Старая литература висит над нами, как тяжелый рок, как зловещий топор.
Мы должны сделать так, чтобы прекратились книги, где крестьяне только галдят, только беспорядочно перекатываются со страницы на страницу, треплются, мотаются — все на одно лицо: ведь это барин не различал их, как муравьев.
Характерно отметить, что почти все деревенские книги лишены завязки и развязки, лишены фабулы. Я думаю, что это происходит от литературного барства, которым мы все заражены. Ведь хорошая, интересная фабула — это признак уважения писателя к своему герою.
Ты ее дашь, тов. Кочин, в своей следующей книге; ты наметишь в ней центральных лиц повествования, как это делали Толстой, Чехов и Флобер, ты выбросишь, как мусор, ненужные разговорчики и разобьешь заклятый круг старой деревни, над которой топором нависла мертвая деревенская литература.
Серафимович А. Город в степи. Рецензия
«Город в степи» Серафимовича своей тематикой касается одного из важнейших этапов русского капитализма, а именно — 90-х годов. Финансовое грюндерство эпохи Витте, бурный рост железнодорожной сети, хищническое первоначальное накопление на фоне нищей деревни, лязг капиталистического железа под либеральный говорок интеллигенции, стихийное брожение рабочей массы в шорах «экономических требований» и т. д. Однако роман Серафимовича написан так, что, лишь устранив из него всех «действующих лиц» и все «литературные красоты» Серафимовича, можно разобраться — по фактическому остатку — в движущих силах эпохи.
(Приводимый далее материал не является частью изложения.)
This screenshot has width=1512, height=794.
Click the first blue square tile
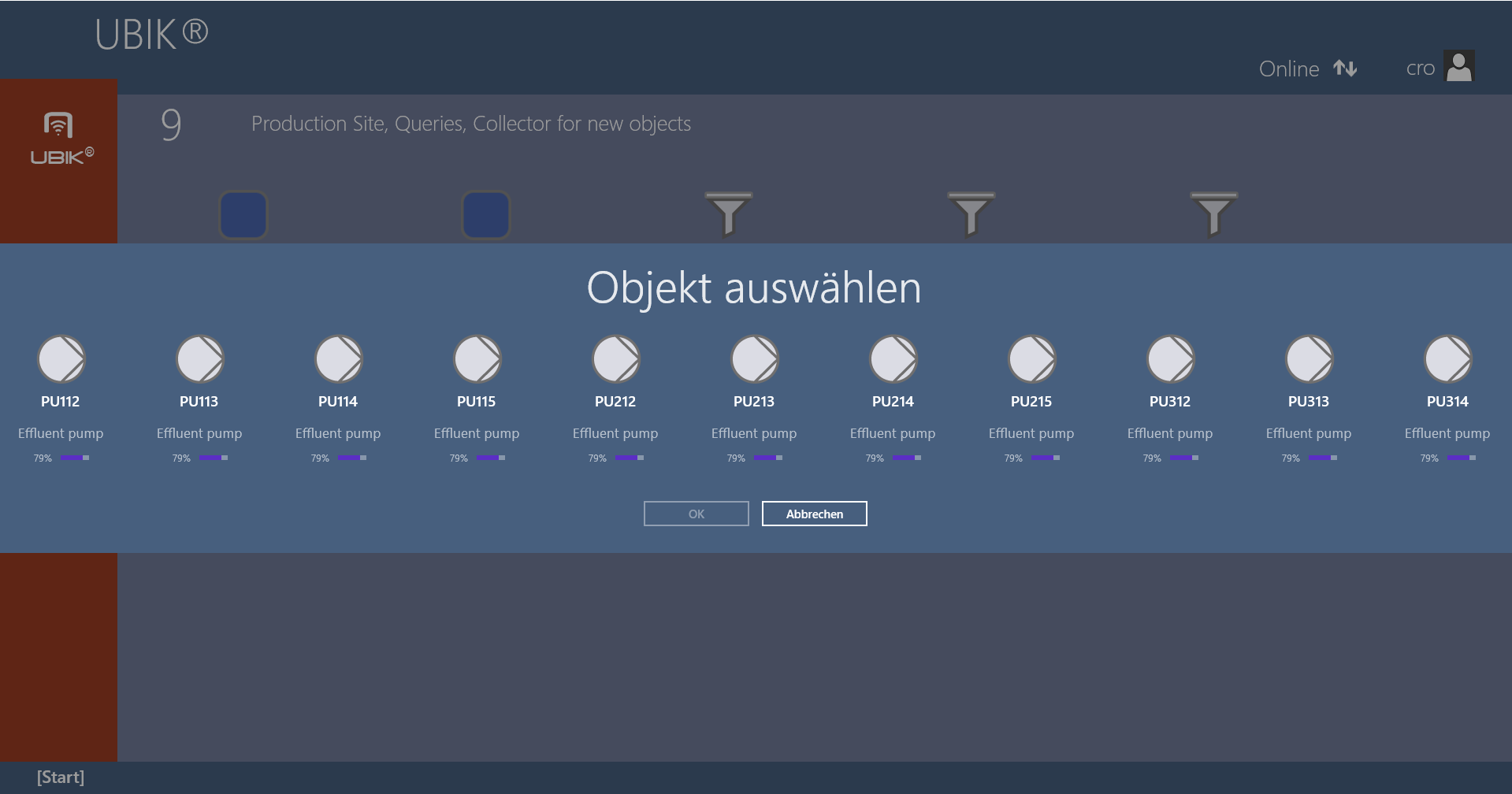pyautogui.click(x=243, y=215)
Серафимович в своей книге культивирует ползучую прозу, облюбованную всей плеядой бытописателей пятого года. Неуклюжим посредником между ними и русским модернизмом был Л. Андреев.
Инженеры и рабочие у Серафимовича в равной степени погружены в облако липкой скуки, и вместо могучих, хотя бы и безобразных форм нарождающейся расколотой противоречиями жизни мы видим у Серафимовича канителящую и похотливо зевающую бытовщинку. Нельзя поверить, чтобы в рабочем железнодорожном поселке в южной русской степи — или где бы то ни было — люди только и делали, что крепко ругались, духовно харкали и плевались, надрывно исповедовались, цинично выворачивали себя наизнанку — или же, будучи трезвыми, истекали по существу пьяными мутными слезами.
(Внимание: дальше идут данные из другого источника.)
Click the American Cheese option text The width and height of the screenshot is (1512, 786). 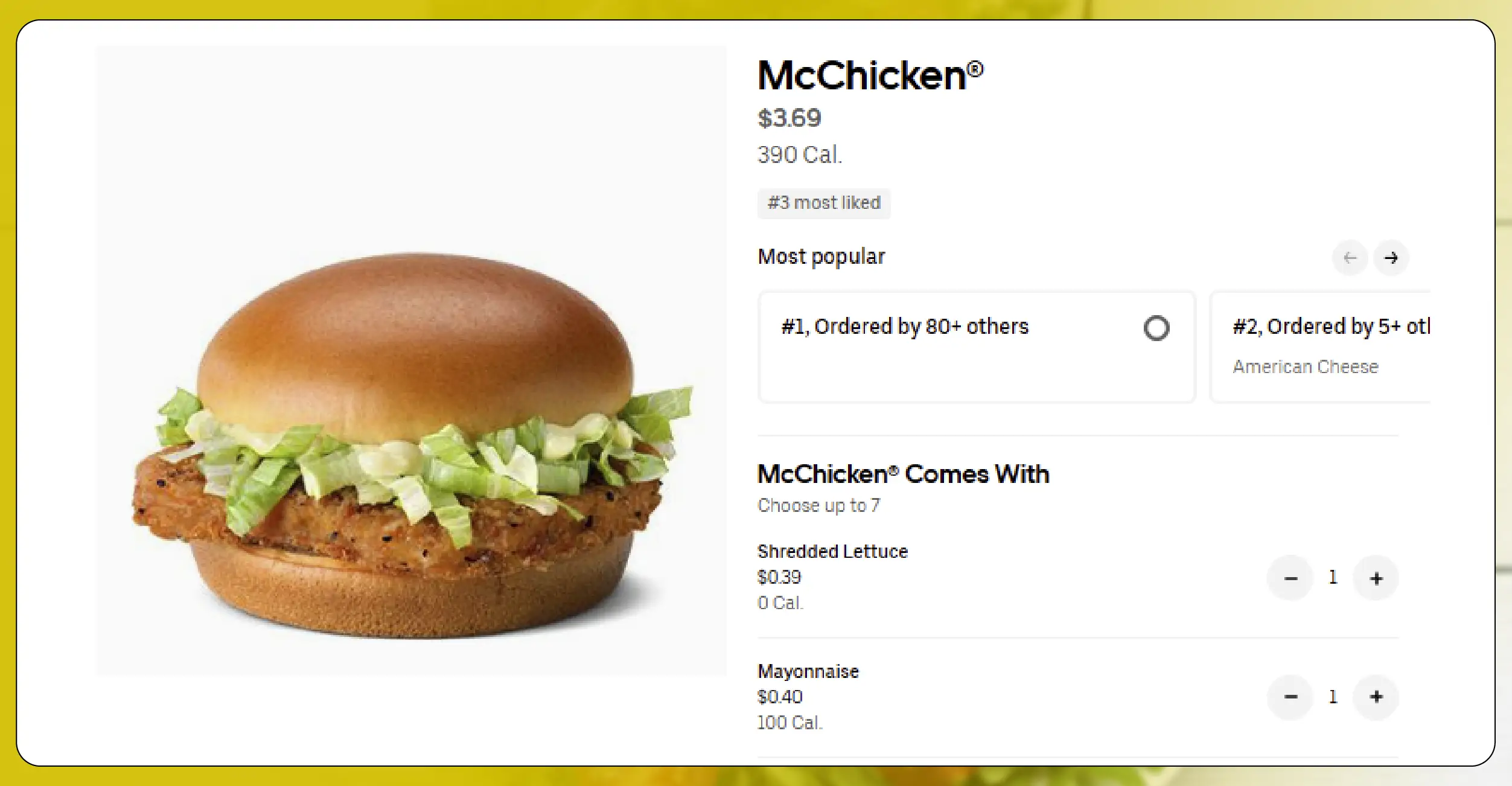point(1306,366)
Всё это, конечно, лишь условность литературного веянья. Лично Серафимович тут ни в чем не повинен. Когда писатель вменяет себе в долг во что бы то ни стало «трагически вещать о жизни», но не имеет на своей палитре глубоких контрастирующих красок, а главное — лишен чутья к закону, по которому трагическое, на каком бы маленьком участке оно ни возникало, неизбежно складывается в общую картину мира, — он дает «полуфабрикат» ужаса или косности — их сырье, вызывающее у нас гадливое чувство и больше известное в благожелательной критике под ласковой кличкой «быта».
Серафимович пишет:
...прошел в столовую и поцеловал руку жены.
— Ну, я иду.
Та печально смотрела в окна.
— Какая тоска!..
Полынов вышел. Всё было мутно, точно стерлись очертания и пропали краски.
Мне кажется, простой белый лист чистой бумаги несравненно выразительнее этих строк. Мне кажется, что всякому позволено отказаться от поисков марксистского критерия в книге, не содержащей в себе даже намека на исторический кругозор.
Работа у Серафимовича кондовая, по-своему добротная. Он деловито ставит беллетристический сруб. Но краше в гроб кладут слово, чем оно бывает на казенной службе. Какие-то тени пьют, едят, чешутся, умничают, дерутся... Но никто не поверит, что стоило рожать, умирать, любить, носить имя, трудиться, стяжать, ненавидеть и позориться — каким бы то ни было людям, для того чтобы наплодил свою нежить, с сигнатурками имен и фамилий, солидный беллетрист.
Серафимович литературно реакционен, потому что он солиден. Прошу не смешивать солидность с серьезностью. В серьезности я вижу залог уважения к миру, в ней предчувствие возмужалости и полноты знания. Иное дело — солидность. Так полагается. Ешь и думай. Читай и думай. И благодари. Помни, что каждый кусок, который ты глотаешь, — литература.
Напрасно думают, что это нужно массовому читателю — рабочим и крестьянам. Сам читатель так вовсе не «полагал». За него так положили в салонах — полузнания и полумысли. И пишут бытовые полотна у него на спине. Станковая живопись. Вот он и мнет и ломит шапку, как мастеровой человек в день получки в конторе кондовой русской беллетристики. Ей же нет в мире равной по тому, как она в грош не ставит читательский труд и терпенье... У нее своя забота! Какое величье! Отдаете ли вы себе отчет в ассортименте принудительных образов, которые прут из жерла реалистической смертушки-литературы?